The data is pretty compelling if not actually conclusive, particularly for Helicopter #2 ($600):
The red line (Real Personal Income excluding Transfer Receipts) is a well-documented proxy for mostly labor but also regular financial income (including proprietors’ receipts). In other words, permanent components rather than transitory. As you can see above, spending has followed far more closely the red line rather than the orange – which is overall income from any and all sources, the key difference since last year the “transitory” payments from the government.
In January 2021, there obviously had been a positive effect on spending (see: retail sales) due to the second of the helicopter drops – but, nearer zero correlation, maybe not as much of one (see: services) as might have been hoped/expected from fiscal social engineers.
Or markets, many of which appear to have been picturing therefore pricing an almost-too-easy road out of this mess underwritten by such government-funded largesse, much of that optimism pinned on the next one ($1400) in particular.

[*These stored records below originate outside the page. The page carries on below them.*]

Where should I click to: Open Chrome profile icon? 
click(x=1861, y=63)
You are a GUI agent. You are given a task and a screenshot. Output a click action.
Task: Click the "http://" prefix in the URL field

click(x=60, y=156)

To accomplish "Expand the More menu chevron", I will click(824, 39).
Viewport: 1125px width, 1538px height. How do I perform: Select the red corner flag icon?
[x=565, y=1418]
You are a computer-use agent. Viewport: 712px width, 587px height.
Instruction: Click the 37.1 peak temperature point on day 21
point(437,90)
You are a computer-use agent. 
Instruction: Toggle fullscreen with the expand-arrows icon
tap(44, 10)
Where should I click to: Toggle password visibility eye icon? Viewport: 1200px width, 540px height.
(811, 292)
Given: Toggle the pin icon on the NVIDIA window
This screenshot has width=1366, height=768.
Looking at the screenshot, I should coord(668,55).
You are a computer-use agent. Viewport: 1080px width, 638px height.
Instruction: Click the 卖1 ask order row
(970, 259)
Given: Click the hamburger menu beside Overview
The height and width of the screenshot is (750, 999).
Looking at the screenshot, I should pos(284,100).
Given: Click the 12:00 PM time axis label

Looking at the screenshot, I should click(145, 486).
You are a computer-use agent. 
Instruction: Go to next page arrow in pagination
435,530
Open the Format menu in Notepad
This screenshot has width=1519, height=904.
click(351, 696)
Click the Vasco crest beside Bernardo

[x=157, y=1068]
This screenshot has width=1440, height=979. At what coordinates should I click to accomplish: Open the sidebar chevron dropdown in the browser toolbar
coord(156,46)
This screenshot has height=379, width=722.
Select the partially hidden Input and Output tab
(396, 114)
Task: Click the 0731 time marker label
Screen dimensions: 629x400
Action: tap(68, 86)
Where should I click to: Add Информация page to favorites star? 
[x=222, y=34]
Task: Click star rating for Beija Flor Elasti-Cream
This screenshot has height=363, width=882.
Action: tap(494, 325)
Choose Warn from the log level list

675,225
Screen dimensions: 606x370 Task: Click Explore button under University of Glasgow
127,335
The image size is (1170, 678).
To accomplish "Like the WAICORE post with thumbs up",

If Friedman’s hypothesis instead stands with more data and helicopter payments further in hand, then expectations for further consumption contributions from the same moving forward would, at least should, be downgraded accordingly; a reason, a good and historic one, for possibly pausing all the inflation hysteria and reflation certitude that had been running rampant unchecked almost everywhere (mainstream media most of all).
Further inflation data (lack of inflation) merely confirms these more grounded suspicions; as the CPI had already shown up to the month of February 2021, the PCE Deflator estimates which accompany the personal income and spending data again display just how little inflationary pressures are evident in the real economy right now (and, to reiterate, it does not matter that M2 was up 27% year-over-year in February, adding more to historic gains lasting for an entire year). Starting next month’s inflation base effects notwithstanding.
This is, and remains, a highly sick economy (not from COVID any longer) that cannot be fixed by “transitory” contributions – even if well-intended. This is not an argument against aid and stipends; on the contrary, the nature of the sickness, and the degree of the malady as well as its type, practically demand as much or more.
The overall issue, then, is entirely “stimulus” and what to expect from it. Quite simply, not much. Never much. As the data above shows, once again, until the labor market is fixed (and it remains more than an entire Great “Recession” worse off at the one-year mark) all else is just transitory conversation as well as small consumption.